あたしはずっとずっとアルに聞きたいことを頭の中に思い浮かべて、今日こそはちゃんと問いただしてスッキリするつもりでいる。
でも、尋ねたことを有耶無耶にされても、結局あたしアルのこと好きだなって流されてしまいそう。
いつの間にこんなにだらしのない子になってしまったんだろうと気が滅入った。
アルが結婚詐欺だったら、あたし簡単に騙されるわ。
「太陽神様、月の隠れた夜です——」
あたしは、自分の部屋で月の女神様に祈る前に太陽神様に祈った。
やっぱり、この間と同じようにキラキラとした神秘的な光が降り注いで、アルがそこに立っている。
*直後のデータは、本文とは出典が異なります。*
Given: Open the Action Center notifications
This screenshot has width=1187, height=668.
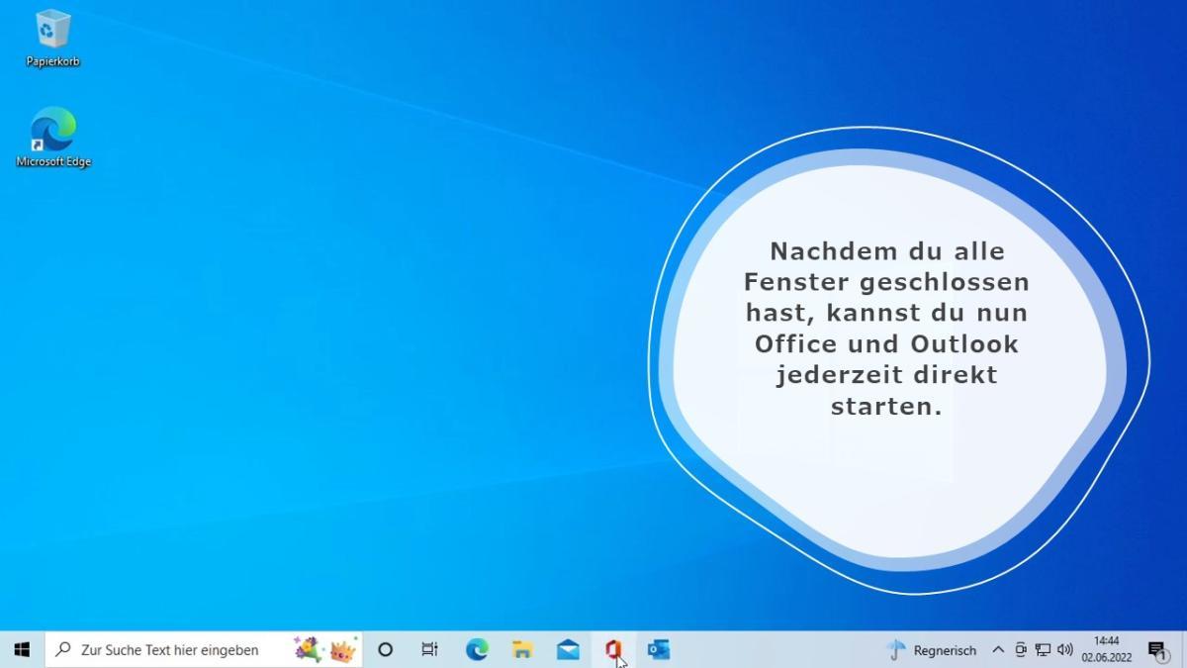Looking at the screenshot, I should coord(1156,649).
実はずっと会いたかった。久しぶりのアルを目に入れると、胸の音がドキドキと大きくなってしまう。
「こんばんは、ウィルダ。祈りを捧げてくれてありがとう」
アルはそう言って、やっぱりいつもの素敵な笑顔を浮かべた。
聞きたいことが沢山あるのに、ああもうダメかもしれない。
「あの、アル……。あなたと離れている間、色々と考えてみたんだけど……」
「うん、私たちの婚姻のこと?」
「そ、そうよ。あたし、あなたのこと、何も知らないって思ったの」
「何も知らない、か。何が聞きたい?」
アルが一瞬冷たい口調になった気がしたけど、ここで遠慮をしていたらあたしの気が収まらない。